Weighted union: In this implementation, we maintain the size of each set and always merge the smaller set into the larger set. This guarantees that the height of the resulting tree is at most log(n), where n is the number of elements. The time complexity of this implementation is O(alpha(n)).
Ranked path compression: In this implementation, we combine the path compression and union by rank techniques. In addition to compressing paths, we also update the rank of each set during path compression. The time complexity of this implementation is O(alpha(n)).
"Disjoint-set data structure, also called a union–find data structure or merge–find set, is a data structure that stores a collection of disjoint (non-overlapping) sets."
"It stores a partition of a set into disjoint subsets."

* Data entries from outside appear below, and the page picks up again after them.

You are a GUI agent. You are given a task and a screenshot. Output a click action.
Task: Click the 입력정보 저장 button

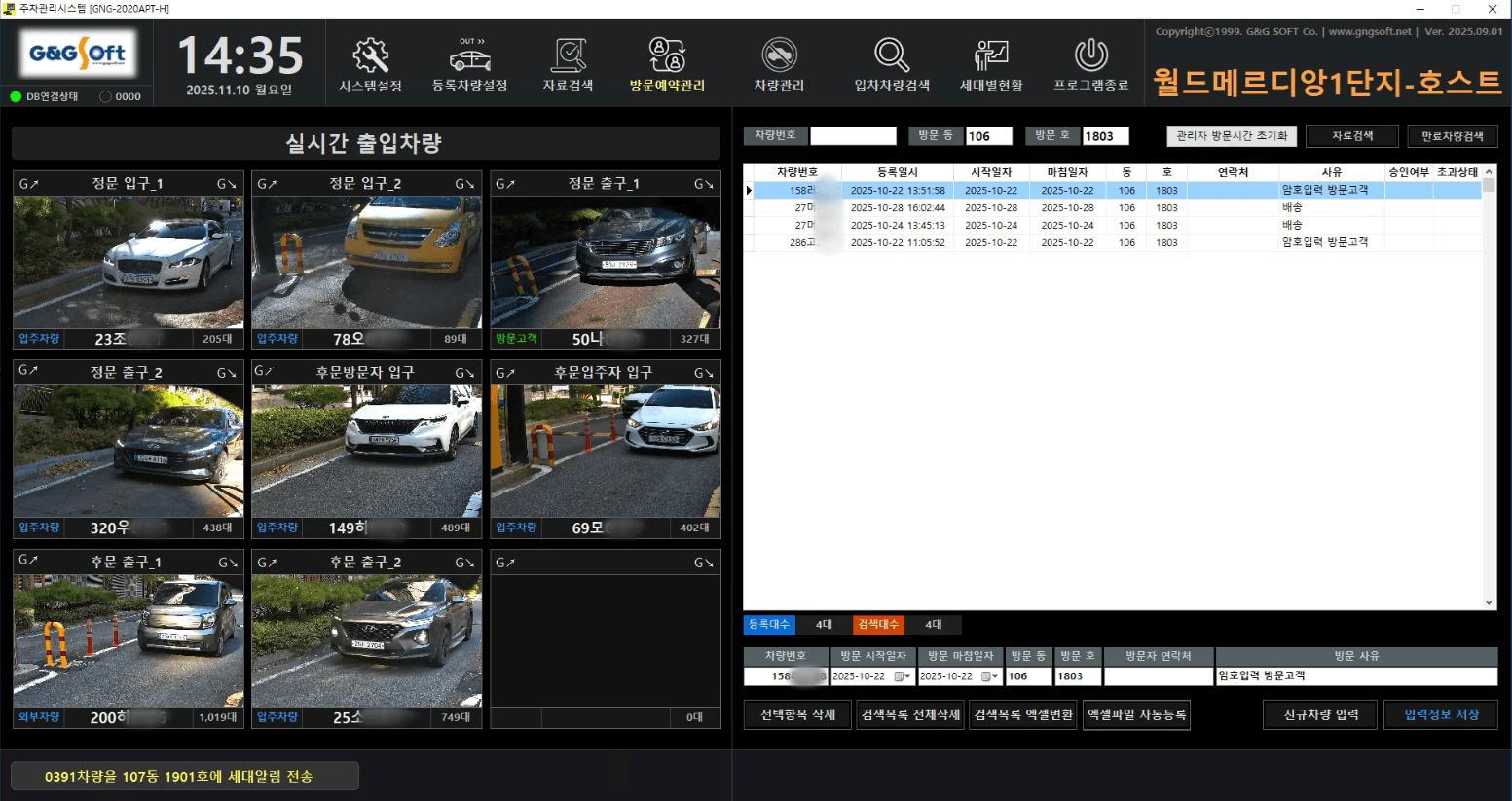click(x=1441, y=715)
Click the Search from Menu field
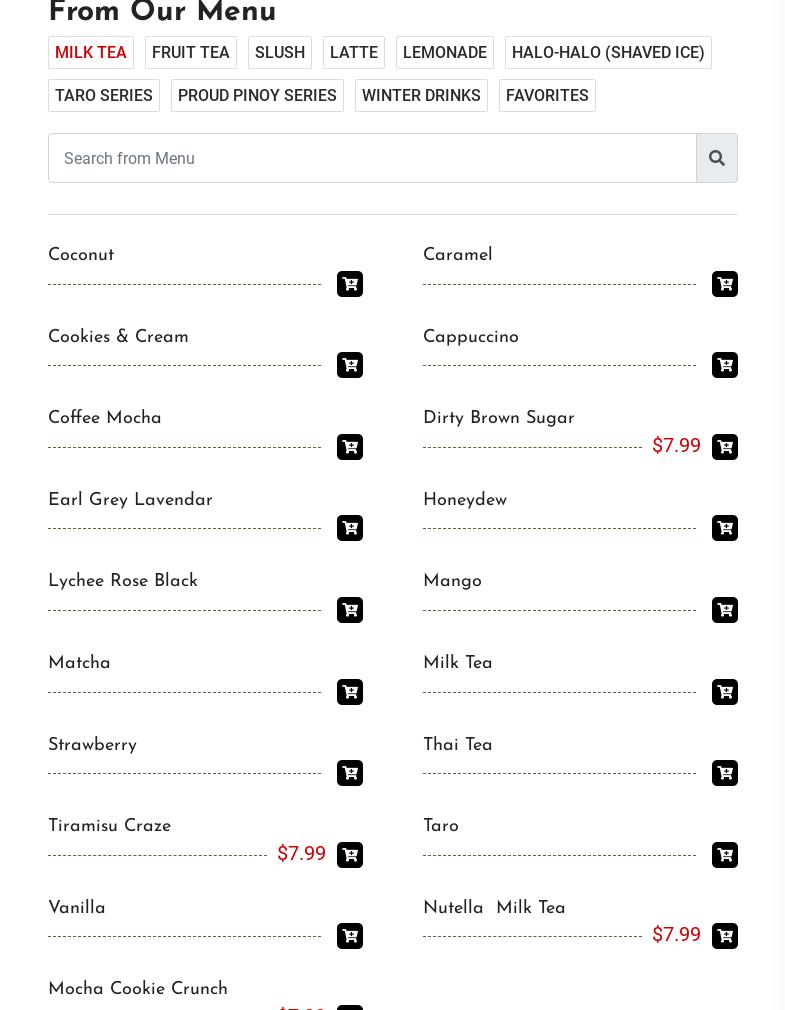Screen dimensions: 785x1010 pyautogui.click(x=372, y=158)
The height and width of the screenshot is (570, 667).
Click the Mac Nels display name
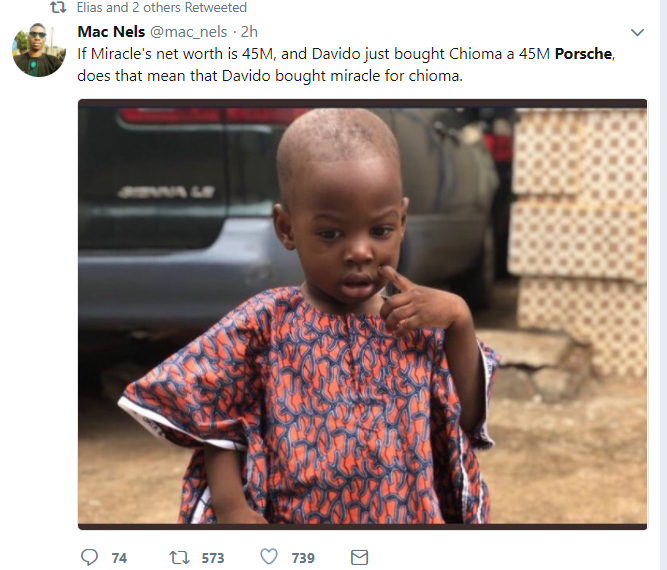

"It provides operations for adding new sets, merging sets (replacing them by their union), and finding a representative member of a set."
"The last operation makes it possible to find out efficiently if any two elements are in the same or different sets."
"Disjoint-set data structures are often identified with a particular implementation called a disjoint-set forest."
"This is a specialized type of forest which performs unions and finds in near-constant amortized time."
"To perform a sequence of m addition, union, or find operations on a disjoint-set forest with n nodes requires total time O(mα(n))."
"Disjoint-set forests do not guarantee this performance on a per-operation basis. Individual union and find operations can take longer than a constant times α(n) time."
"Each operation causes the disjoint-set forest to adjust itself so that successive operations are faster."
"Disjoint-set data structures play a key role in Kruskal's algorithm for finding the minimum spanning tree of a graph."
"The importance of minimum spanning trees means that disjoint-set data structures underlie a wide variety of algorithms."
"Disjoint-set data structures also have applications to symbolic computation."
"Disjoint-set data structures have applications in compilers, especially for register allocation problems."
"Disjoint-set data structure, also called a union–find data structure or merge–find set..."
"A disjoint-set data structure stores a collection of disjoint (non-overlapping) sets."
"The last operation makes it possible to find out efficiently if any two elements are in the same or different sets."
"A disjoint-set forest performs unions and finds in near-constant amortized time."
"To perform a sequence of m addition, union, or find operations on a disjoint-set forest with n nodes requires total time O(mα(n)), where α(n) is the extremely slow-growing inverse Ackermann function."
"Individual union and find operations can take longer than a constant times α(n) time..."
"Disjoint-set forests are both asymptotically optimal and practically efficient."